Legal campaign contributions are within established limits and are reported so the public may see where a politician’s support is coming from. Such contributions generally are not considered corrupt, even when the politician acts in a way favored by those donors. As long as we have privately financed campaigns, these types of relationships between politicians and their supporters are inevitable. Sunlight – in the form of disclosure of the contributions – is supposed to act as the disinfectant to prevent secret and undue influence.
(Of course, the post-Citizens United presence of super-PACs and other organizations that can spend unlimited amounts on behalf of a candidate raises a whole host of other issues, but that’s beyond my scope here.)

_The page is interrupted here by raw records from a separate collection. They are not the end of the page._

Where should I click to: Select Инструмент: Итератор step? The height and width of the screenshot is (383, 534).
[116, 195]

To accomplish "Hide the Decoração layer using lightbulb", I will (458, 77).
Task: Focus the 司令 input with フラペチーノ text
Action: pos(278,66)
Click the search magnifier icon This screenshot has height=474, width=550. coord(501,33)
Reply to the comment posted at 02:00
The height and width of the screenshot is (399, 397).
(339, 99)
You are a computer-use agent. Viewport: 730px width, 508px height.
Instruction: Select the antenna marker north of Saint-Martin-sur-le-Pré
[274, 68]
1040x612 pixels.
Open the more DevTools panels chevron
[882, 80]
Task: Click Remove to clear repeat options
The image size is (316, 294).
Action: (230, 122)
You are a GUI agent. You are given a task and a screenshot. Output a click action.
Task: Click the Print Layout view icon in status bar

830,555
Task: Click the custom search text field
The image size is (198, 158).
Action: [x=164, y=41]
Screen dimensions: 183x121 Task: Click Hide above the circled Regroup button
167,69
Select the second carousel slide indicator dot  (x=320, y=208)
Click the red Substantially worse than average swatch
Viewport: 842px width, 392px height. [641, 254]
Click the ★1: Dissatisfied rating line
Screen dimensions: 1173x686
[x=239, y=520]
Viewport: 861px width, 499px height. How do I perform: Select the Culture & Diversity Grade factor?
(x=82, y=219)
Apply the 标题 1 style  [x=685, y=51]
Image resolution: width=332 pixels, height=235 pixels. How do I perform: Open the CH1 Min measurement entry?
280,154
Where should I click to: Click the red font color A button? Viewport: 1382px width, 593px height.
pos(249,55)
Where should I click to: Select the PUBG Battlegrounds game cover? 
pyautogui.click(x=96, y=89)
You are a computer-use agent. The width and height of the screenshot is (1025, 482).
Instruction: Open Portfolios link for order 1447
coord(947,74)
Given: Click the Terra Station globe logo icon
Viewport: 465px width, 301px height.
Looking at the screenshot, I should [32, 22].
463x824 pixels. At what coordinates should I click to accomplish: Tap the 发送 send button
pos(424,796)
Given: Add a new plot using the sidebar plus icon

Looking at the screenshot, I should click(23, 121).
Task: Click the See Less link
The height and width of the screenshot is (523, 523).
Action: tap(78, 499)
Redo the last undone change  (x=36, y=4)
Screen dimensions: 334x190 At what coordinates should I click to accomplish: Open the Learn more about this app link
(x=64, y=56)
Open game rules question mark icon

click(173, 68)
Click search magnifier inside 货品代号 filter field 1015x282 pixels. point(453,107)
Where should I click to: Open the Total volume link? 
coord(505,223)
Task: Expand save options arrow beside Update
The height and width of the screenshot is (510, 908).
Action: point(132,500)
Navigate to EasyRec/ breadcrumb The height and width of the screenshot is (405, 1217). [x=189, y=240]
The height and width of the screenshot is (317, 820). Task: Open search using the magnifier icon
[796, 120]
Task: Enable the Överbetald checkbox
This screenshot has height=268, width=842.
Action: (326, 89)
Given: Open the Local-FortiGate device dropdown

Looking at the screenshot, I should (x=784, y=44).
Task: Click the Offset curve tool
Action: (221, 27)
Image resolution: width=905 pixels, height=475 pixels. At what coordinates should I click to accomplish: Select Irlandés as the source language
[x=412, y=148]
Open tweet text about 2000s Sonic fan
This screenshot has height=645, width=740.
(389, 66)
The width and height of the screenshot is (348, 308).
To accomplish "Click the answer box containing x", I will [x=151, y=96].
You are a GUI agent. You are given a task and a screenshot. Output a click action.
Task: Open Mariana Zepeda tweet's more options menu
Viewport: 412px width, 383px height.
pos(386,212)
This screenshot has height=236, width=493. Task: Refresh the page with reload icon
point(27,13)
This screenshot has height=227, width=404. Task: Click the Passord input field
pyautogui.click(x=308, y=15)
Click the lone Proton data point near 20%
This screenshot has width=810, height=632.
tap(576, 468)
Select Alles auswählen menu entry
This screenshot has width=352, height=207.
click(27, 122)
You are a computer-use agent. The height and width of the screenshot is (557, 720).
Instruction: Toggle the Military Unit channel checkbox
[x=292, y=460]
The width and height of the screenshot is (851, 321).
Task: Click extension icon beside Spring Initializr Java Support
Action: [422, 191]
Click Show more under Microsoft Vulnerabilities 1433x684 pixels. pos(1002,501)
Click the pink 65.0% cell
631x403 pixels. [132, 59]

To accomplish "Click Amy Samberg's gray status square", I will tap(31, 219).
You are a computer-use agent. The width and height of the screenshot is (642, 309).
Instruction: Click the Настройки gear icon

It’s possible for campaign contributions alone to form the basis of a bribery charge, but it’s very rare. There must be an explicit deal in which the politician agrees to take a specific action in direct exchange for the contribution. Absent such an agreement, lawful campaign contributions have almost a presumption of legitimacy – despite the reality that we all believe politicians ultimately may be influenced to some degree by those contributions.
But Jonnie Williams was not just another donor or supporter. He was not holding fundraisers for McDonnell or “bundling” publicly reported campaign contributions. He provided the McDonnells with $170,000 in secret, off-the-books gifts. Likening these secret payoffs to routine political support is disingenuous at best.
What’s more, the jury instructions in the McDonnell case required the jury to find quid pro quo corruption. Merely accepting the gifts was not enough; the jury was told they had to find an agreement by McDonnell that his official actions would be influenced in exchange for the gifts.
Despite his protestations, McDonnell was not convicted for extending routine political courtesies to a “supporter.” He was found guilty of agreeing to sell the power and influence of his office in exchange for undisclosed gifts that effectively doubled his annual salary as governor. That is not politics as usual.
Politicians are free to trade political favors but they can’t agree to sell the exercise of their powers to the highest bidder. They are free to take steps to benefit their supporters, but not to enter into secret deals to act in direct exchange for valuable gifts. The line between politics as usual and political corruption may not always be crystal clear, but there’s little doubt that the actions of these former governors fell on the wrong side of that line.